* [Task statement] Go through the entries below and copy out every line that contains the word "with", keeping each line unchanged.

==== Excerpted records

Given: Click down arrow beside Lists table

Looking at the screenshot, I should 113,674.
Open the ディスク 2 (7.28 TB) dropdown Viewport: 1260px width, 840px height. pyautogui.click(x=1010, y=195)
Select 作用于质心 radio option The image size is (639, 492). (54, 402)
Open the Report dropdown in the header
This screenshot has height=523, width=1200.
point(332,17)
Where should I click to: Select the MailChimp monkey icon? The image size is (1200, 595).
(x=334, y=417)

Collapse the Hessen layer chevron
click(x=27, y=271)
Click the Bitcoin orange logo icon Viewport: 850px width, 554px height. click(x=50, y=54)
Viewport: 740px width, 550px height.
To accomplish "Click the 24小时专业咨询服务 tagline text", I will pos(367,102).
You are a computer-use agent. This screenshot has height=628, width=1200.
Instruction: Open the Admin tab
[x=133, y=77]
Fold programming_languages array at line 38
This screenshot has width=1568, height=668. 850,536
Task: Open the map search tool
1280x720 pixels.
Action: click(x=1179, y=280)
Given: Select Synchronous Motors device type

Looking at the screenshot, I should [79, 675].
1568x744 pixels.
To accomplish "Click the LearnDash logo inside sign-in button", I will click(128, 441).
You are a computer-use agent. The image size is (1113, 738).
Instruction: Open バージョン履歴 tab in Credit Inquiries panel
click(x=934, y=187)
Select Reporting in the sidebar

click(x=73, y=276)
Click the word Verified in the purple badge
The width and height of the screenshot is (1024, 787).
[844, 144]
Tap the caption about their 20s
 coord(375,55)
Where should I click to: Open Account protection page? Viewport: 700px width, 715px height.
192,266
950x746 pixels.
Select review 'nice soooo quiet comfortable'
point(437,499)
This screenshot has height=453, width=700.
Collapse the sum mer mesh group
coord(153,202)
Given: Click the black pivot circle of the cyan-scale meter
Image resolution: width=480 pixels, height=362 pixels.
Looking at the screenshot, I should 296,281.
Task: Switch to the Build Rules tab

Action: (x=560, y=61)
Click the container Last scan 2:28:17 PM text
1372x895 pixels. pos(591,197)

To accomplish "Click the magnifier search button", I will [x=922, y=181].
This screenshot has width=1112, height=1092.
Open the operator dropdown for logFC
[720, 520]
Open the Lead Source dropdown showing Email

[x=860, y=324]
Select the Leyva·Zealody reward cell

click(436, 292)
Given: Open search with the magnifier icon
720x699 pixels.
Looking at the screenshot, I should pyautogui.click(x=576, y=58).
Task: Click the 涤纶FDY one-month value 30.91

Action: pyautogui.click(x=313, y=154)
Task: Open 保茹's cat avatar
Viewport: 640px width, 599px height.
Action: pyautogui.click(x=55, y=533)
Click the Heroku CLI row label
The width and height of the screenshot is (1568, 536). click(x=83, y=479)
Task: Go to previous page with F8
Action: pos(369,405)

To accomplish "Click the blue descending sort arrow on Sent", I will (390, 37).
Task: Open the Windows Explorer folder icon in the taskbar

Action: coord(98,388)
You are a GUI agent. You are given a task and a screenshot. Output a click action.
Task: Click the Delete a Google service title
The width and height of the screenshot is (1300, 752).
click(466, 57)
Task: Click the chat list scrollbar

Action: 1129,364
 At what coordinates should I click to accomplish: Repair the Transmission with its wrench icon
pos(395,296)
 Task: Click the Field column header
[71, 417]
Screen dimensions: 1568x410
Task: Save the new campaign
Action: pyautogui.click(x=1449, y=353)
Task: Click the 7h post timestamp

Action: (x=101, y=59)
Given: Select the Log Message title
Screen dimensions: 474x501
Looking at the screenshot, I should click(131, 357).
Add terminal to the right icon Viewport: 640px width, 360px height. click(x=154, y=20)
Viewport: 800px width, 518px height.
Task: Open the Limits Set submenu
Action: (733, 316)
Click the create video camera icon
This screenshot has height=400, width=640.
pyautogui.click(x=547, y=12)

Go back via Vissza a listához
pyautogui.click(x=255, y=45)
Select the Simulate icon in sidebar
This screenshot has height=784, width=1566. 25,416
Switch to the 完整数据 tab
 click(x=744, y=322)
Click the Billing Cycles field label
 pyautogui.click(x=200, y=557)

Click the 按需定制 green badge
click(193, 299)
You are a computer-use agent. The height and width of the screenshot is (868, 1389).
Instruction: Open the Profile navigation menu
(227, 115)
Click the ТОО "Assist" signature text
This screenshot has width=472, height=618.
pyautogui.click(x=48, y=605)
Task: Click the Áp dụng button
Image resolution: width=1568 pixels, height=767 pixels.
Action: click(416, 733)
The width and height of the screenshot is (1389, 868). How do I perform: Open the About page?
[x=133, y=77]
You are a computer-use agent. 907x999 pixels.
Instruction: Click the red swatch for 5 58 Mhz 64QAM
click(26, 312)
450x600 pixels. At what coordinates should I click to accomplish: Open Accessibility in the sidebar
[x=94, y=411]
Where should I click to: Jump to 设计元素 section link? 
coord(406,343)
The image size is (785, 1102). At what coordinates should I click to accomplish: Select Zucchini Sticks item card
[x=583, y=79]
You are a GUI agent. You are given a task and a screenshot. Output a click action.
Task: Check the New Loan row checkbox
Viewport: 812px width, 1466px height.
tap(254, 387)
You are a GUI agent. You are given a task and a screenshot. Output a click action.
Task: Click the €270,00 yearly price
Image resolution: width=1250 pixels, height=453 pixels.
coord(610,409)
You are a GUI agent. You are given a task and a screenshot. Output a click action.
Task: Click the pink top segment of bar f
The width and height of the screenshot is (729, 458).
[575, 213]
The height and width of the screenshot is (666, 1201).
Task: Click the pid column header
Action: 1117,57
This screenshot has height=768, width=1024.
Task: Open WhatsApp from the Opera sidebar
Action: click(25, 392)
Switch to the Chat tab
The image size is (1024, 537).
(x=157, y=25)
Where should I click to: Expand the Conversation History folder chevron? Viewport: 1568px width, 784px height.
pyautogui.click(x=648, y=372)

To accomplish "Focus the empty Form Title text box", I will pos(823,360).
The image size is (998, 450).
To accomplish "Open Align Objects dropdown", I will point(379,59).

========

* [Solution to this task]
Given: Open search with the magnifier icon
Task: Go to previous page with F8
 At what coordinates should I click to accomplish: Repair the Transmission with its wrench icon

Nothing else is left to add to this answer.